Avec d’autres artistes, je participe, depuis mon installation en Auvergne, à « La Petite Fabrick» installée à Salers. C’est une association qui permet à des créateurs de présenter leurs œuvres et de les proposer à la vente durant la saison estivale. Pour ma part, j’ai assuré treize permanences du mois de juin à la mi-septembre. Dans ce collectif règne une bonne ambiance même si l’on ne se voit pas très souvent car nous habitons assez loin les uns des autres. Mais l’essentiel pour moi c’est que l’on se complète et qu’ainsi on propose au public des œuvres originales presque uniques où la création est toujours présente. En outre, comme j’ai gardé des liens avec quelques galeries, j’expose de temps en temps à Paris.

Si j’ai toujours vécu de mon métier, cela n’a été possible qu’en effectuant des activités que je qualifierai de parallèle : donner des cours, réaliser des illustrations pour des magazines, des publicités, des livres d’enfants, voire des ouvrages plus techniques comme ceux dédiés à la gymnastique… J’ai eu la chance d’avoir des commandes régulières.

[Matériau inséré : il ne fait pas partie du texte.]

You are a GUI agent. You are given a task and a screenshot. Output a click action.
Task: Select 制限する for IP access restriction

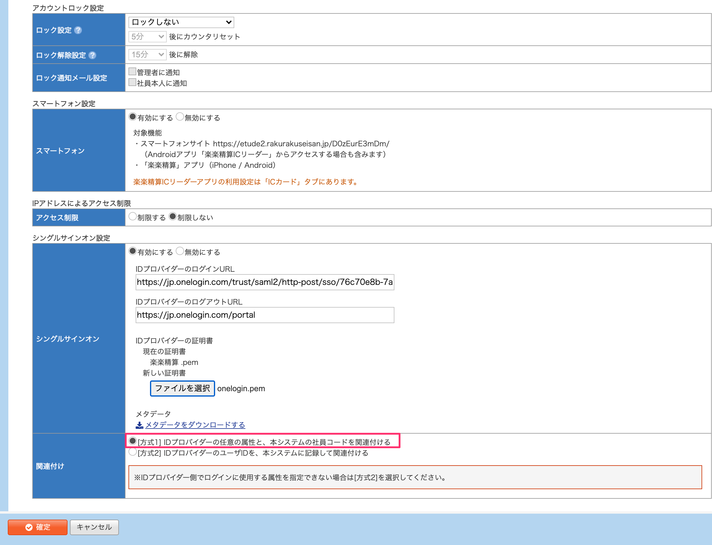point(132,216)
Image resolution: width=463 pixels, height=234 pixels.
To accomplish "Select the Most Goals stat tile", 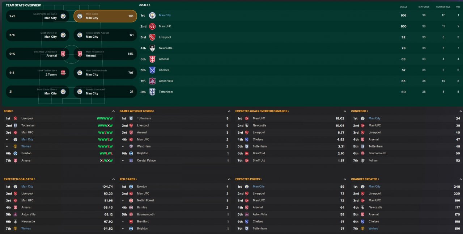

Vivre intégralement de son art n’est pas aisé. Bien sûr, il m’arrive de réaliser de bonnes ventes, mais je constate que dans les métiers de création cela n’a rien de régulier… Depuis que je suis ici, j’y arrive. Je me consacre intégralement à la création. La création est mon mode de construction depuis mon enfance, c’est ma vie, c’est ce qui me rend vivante.